- Genre: Nature documentary
- Developed by: Nutopia
- Directed by: Graham Booth; Nicholas Jordan; Alice Jones; Christopher Riley; Nat Sharman; Nic Stacey;
- Starring: Will Smith; Chris Hadfield;
- Composers: Daniel Pemberton; Simon Ashdown; Will Slater; Zedd;
- Country of origin: United States
- Original language: English
- No. of seasons: 1
- No. of episodes: 10

Production
- Executive producers: Darren Aronofsky; Jane Root; Arif Nurmohamed; Peter Lovering;
- Producers: Glenn Barden; Nigel Walk;
- Cinematography: Philip Barthropp; Simon de Glanville; Brendan McGinty; Paolo Nespoli; Kevin White; Johnny Rogers; Patrick Lavaud;
- Editors: Doug Moxon; Graeme Dawson; Bill Coates; Ben Lavington Martin; Paul Crosby; Paul Crompton; Julian Rodd;
- Running time: 60 min
- Production company: Nutopia

Original release
- Network: National Geographic
- Release: March 26 – May 28, 2018

= One Strange Rock =

American documentary television series

One Strange Rock is an American television documentary series, produced by Nutopia in conjunction with Darren Aronofsky, which premiered on National Geographic on March 26, 2018. On July 25, 2018, National Geographic renewed the series for a second season.

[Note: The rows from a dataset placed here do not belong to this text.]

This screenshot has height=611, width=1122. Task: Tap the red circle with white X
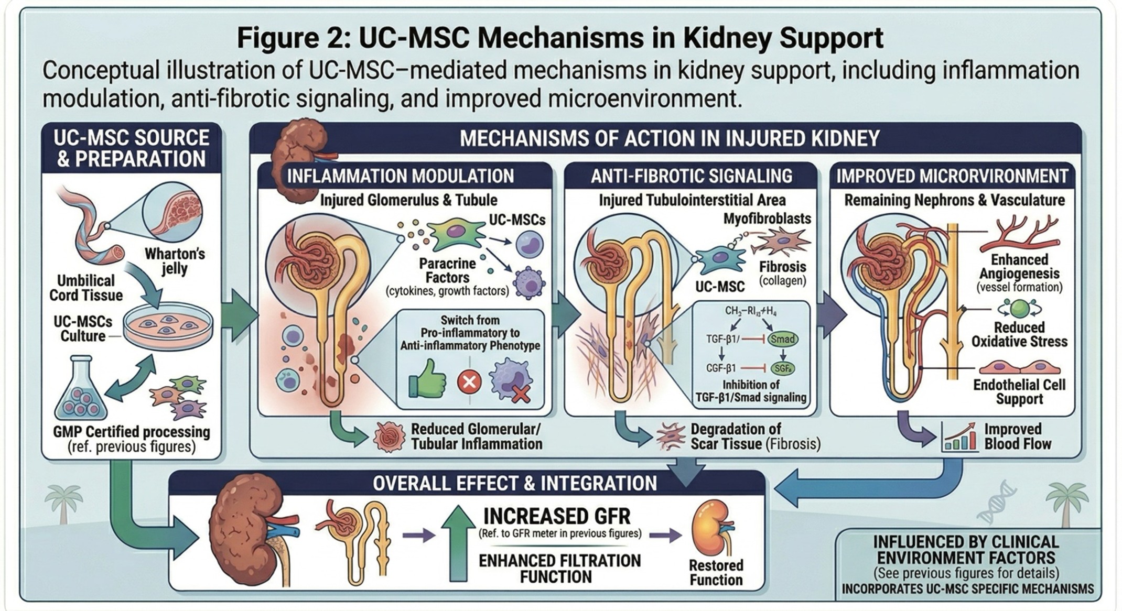pyautogui.click(x=469, y=381)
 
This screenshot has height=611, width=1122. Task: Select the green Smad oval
pyautogui.click(x=782, y=339)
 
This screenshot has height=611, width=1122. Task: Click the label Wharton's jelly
pyautogui.click(x=174, y=261)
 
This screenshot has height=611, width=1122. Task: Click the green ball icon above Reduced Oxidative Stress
pyautogui.click(x=1019, y=309)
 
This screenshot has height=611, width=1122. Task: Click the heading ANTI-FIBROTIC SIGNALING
pyautogui.click(x=691, y=176)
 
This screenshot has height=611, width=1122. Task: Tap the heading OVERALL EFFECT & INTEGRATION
pyautogui.click(x=514, y=483)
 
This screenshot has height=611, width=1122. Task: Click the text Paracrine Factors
pyautogui.click(x=447, y=270)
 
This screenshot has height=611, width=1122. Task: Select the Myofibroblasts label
pyautogui.click(x=767, y=219)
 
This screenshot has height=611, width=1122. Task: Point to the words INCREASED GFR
pyautogui.click(x=556, y=516)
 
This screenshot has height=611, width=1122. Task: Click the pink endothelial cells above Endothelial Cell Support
pyautogui.click(x=1019, y=367)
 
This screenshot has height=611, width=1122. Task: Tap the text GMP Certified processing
pyautogui.click(x=131, y=432)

Season 2 was expected to premiere in March 2020 on National Geographic, but was reworked into a new series in 2021 called Welcome to Earth.

== Premise ==
One Strange Rock tells the story of how life survives and thrives on planet Earth, as told by eight astronauts from their unique perspective of being away from Earth (for about 1000 days).

== Cast ==
Hosted by actor Will Smith, One Strange Rock features contributions from astronauts Chris Hadfield, Nicole Stott, Jeffrey A. Hoffman, Mae Jemison, Leland Melvin, Mike Massimino, Jerry Linenger, and Peggy Whitson.

== Episodes ==

| No. | Title | Directed by | Original release date | US viewers (millions) |
|---|---|---|---|---|
| 1 | "Gasp" | Graham Booth | March 26, 2018 | 0.71 |
| 2 | "Storm" | Nat Sharman | April 2, 2018 | 0.51 |
| 3 | "Shield" | Nic Stacey | April 9, 2018 | 0.75 |
| 4 | "Genesis" | Nick Shoolingin-Jordan | April 16, 2018 | 0.61 |
| 5 | "Survival" | Christopher Riley | April 23, 2018 | 0.46 |
| 6 | "Escape" | Graham Booth | April 30, 2018 | 0.48 |
| 7 | "Terraform" | Nic Stacey | May 7, 2018 | 0.49 |
| 8 | "Alien" | Nat Sharman | May 14, 2018 | 0.52 |
| 9 | "Awakening" | Nick Shoolingin-Jordan | May 21, 2018 | 0.43 |
| 10 | "Home" | Alice Jones | May 28, 2018 | 0.48 |

== Release==
The documentary was released on Netflix streaming on February 1, 2019. In the United States, it left Netflix for Disney+ on January 1, 2020.